It’s no secret, the Diamondbacks played a ton of extra innings last year. It was brutal for the fan base to see blown saves or inept offense drive the team to extras time and time again. It led to some really exciting baseball on the one hand, but I can’t help but wonder what kind of toll it took on the team. Grinding out a 17-8 record in extra-inning games is pretty gritty, I guess, but it had to have come at a cost.
Arizona played the most innings in baseball last year, that’s a fact. It’s also a fact that they pitched 40 innings more than the average team in 2013, about 4.5 games worth. I love you, Josh Collmenter, but that discrepancy isn’t a good thing for the club. It’s also not good for my nerves and the rate of obscenities hurled at my television, but that’s neither here nor there.
It’s possible to pitch as few as 1377 innings in a 162-game schedule if you lost every road game in regulation and never went to extra innings at home, but the lowest number of innings pitched in 2013 was on the part of the Phillies at 1436. The Diamondbacks pitched a staggering 1495 innings, almost 60 more than Philadelphia. Of course, the Indians pitched very few innings (1441) and won 92 games, so innings pitched isn’t necessarily indicative of how good a team is.

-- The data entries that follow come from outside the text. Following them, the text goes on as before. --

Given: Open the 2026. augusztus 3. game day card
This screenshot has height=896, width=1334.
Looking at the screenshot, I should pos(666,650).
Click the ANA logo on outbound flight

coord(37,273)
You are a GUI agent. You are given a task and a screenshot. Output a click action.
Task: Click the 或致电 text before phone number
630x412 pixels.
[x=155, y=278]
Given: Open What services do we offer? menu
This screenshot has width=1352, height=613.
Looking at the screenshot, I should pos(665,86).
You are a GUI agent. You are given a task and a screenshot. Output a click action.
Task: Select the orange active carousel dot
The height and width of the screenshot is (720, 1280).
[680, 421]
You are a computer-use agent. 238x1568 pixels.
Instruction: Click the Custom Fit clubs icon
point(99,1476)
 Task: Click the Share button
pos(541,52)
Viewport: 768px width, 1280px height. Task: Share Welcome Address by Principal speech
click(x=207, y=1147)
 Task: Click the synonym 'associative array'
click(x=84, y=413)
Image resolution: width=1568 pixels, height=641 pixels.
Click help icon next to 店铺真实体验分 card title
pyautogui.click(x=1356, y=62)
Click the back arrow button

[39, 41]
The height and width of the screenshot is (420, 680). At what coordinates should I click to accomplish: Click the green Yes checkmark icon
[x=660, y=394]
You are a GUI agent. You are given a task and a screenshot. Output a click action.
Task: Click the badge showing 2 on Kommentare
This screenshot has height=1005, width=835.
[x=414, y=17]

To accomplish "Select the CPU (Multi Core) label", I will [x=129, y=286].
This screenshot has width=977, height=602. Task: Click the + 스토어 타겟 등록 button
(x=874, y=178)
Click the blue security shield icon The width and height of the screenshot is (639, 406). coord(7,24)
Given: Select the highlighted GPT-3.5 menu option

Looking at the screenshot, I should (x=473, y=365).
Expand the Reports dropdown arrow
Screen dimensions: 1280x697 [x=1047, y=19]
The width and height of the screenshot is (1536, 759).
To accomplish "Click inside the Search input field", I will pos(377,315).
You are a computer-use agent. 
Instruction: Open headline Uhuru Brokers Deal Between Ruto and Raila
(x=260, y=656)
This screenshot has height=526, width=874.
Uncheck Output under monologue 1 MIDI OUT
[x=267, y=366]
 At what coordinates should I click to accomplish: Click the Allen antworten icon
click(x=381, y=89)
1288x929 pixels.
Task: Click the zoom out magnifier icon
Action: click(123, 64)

In fact, take a look at the graph below to see where every team in baseball ranked in terms of wins and innings pitched in 2013:
*hint: that’s the Diamondbacks way out there on the right
There’s a big cluster in the middle with Arizona hanging out all alone on the fringe. Also, notice the shape of the cluster is in the rough shape of a triangle turned on its side, one that funnels down to the D-backs who serve as the pinnacle. It seems like the more innings a team pitches, the closer the team gets to 81 wins (.500). This can be observed in multi-year data, too, but the results get a little more sticky as teams’ winning percentages fluctuate year-to-year. I’ll spare you that graph.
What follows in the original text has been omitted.